In re Levy

Martin, P. J.

The respondent Louis S. Levy was admitted to practice as an attorney and counselor at law of the State of New York by this court on February 17, 1902. The Association of the Bar of the City of New York on December 19, 1939, filed charges against him alleging professional misconduct. The respondent served an answer thereto and a referee was appointed to hear the testimony. The report of the referee states that the charges set forth in the petition have been sustained and that the respondent was guilty of professional misconduct.

The conduct of Mr. Levy was the subject of a disciplinary proceeding in the United States District Court for the Southern *723District of New York (.Matter of Levy, 30 F. Supp. 317). The decision in that proceeding, as pointed out by the referee in his report, is “ not binding or of any force in this proceeding.” The facts which are the basis for this disciplinary proceeding have been fully set forth in the opinion in the Federal court, rendering necessary a recital, herein, of only the more important details.

In the spring of 1932 there were pending in the United States Circuit Court of Appeals, Second Circuit, appeals in two stockholders’ representative actions instituted on behalf of the American Tobacco Company against certain of the officers of the company and growing out of a bonus plan by which the officers and employees were permitted to subscribe for shares of the common stock of the company at twenty-five dollars a share at a time when the stock was being sold in the market in excess of $100 a share. The claimed liability of the defendants amounted to millions of dollars. The defendants were represented by the law firm of which respondent Levy was a member. Martin T. Mantón was then senior judge of the Circuit Court of Appeals in the Second Circuit and respondent's relations with Mantón were intimate and friendly. Levy had known Mantón since their law school days; had interested a partner in Manton’s ambition to secure an appointment to the Federal court, and in the prosperous days of the 1920’s had become a stockholder financially interested in a manufacturing corporation in which Mantón was the dominating factor. He was familiar with Manton’s ventures in connection with commercial and real estate enterprises and, in fact, had taken an active interest in an effort to dispose of a large parcel of real estate controlled by Mantón.

== RECORDED INFORMATION ==
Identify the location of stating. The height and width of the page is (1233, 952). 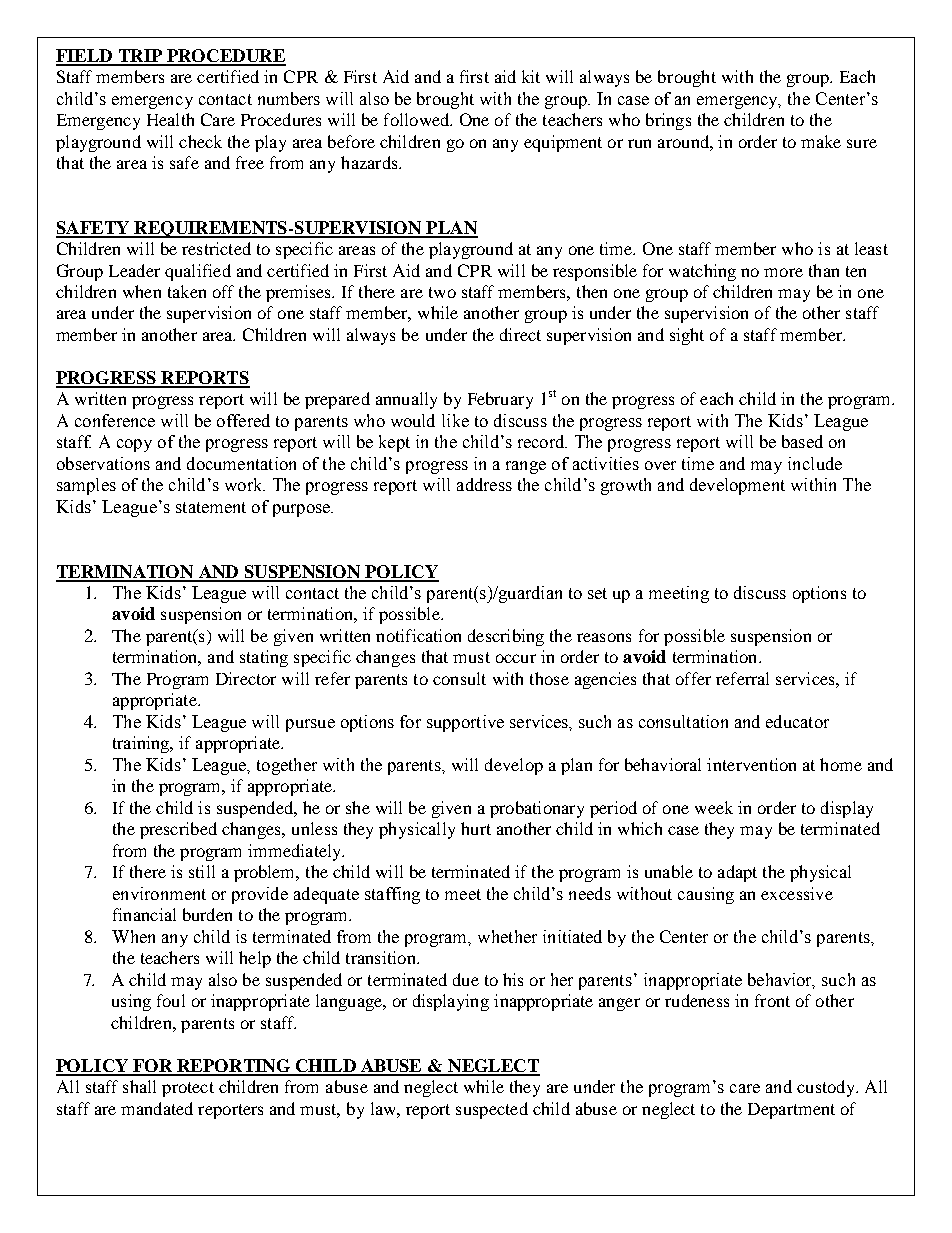
(264, 658).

== AIM ==
Extend the text on the disciplinary case against Louis S. Levy, starting from the point where it stops.

== EXPECTED OUTPUT ==
While the American Tobacco Company litigation was pending in the court of which Mantón was senior member, Mantón was in serious financial difficulties and respondent knew of the situation. Through respondent’s assistance there was made available to Mantón the proceeds of what has been called a 11 loan ” of $250,000. The moneys which benefited Mantón were furnished by an agency known as Lord and Thomas, Inc., through Mr. Albert D. Lasker who was then and had been for many years the principal owner of that company. Lord and Thomas, Inc., as advertising counsel had received millions of dollars in commissions from the American Tobacco Company. There was no apparent reason for the advertising agency of the tobacco company making the loan to Mantón. It was first approached as a medium for making the loan by Paul M. Hahn who was then assistant to the president of the American Tobacco Company. He knew the importance of the stockholders’ litigation; he had been a junior partner in respondent’s law firm *724and, in fact, owed his position there and his more important position with the tobacco company to the respondent’s interest in him. The referee has found that “ * * * Mantón used Sullivan and Levy used Hahn and succeeded in arranging the loan through Lasker in the offices of the American Tobacco Company.” As a result of Hahn’s activities in the loan transaction here under review, he was made a respondent, with Levy, in the disciplinary proceedings in the Federal court. He escaped censure there, the suggestion being that he was a victim of the imposition of this respondent.

Belief to Mantón took the form of a loan to one James J. Sullivan who had been associated with Mantón in his commercial and real estate ventures. The report of the referee points out that Levy knew that Sullivan was a “ dummy ” acting for Mantón, and the referee properly characterizes the arrangement for the loan ” as a plan to conceal the real transaction.

In June, 1932, at about the time the funds were placed at the disposal of Mantón, a two-to-one decision was rendered in favor of the defendants in the American Tobacco Company litigation by the Circuit Court of Appeals in the Second Circuit, and the prevailing opinion was written by Judge Mantón. The charge here under consideration grew out of Levy’s activities during the pendency of that litigation.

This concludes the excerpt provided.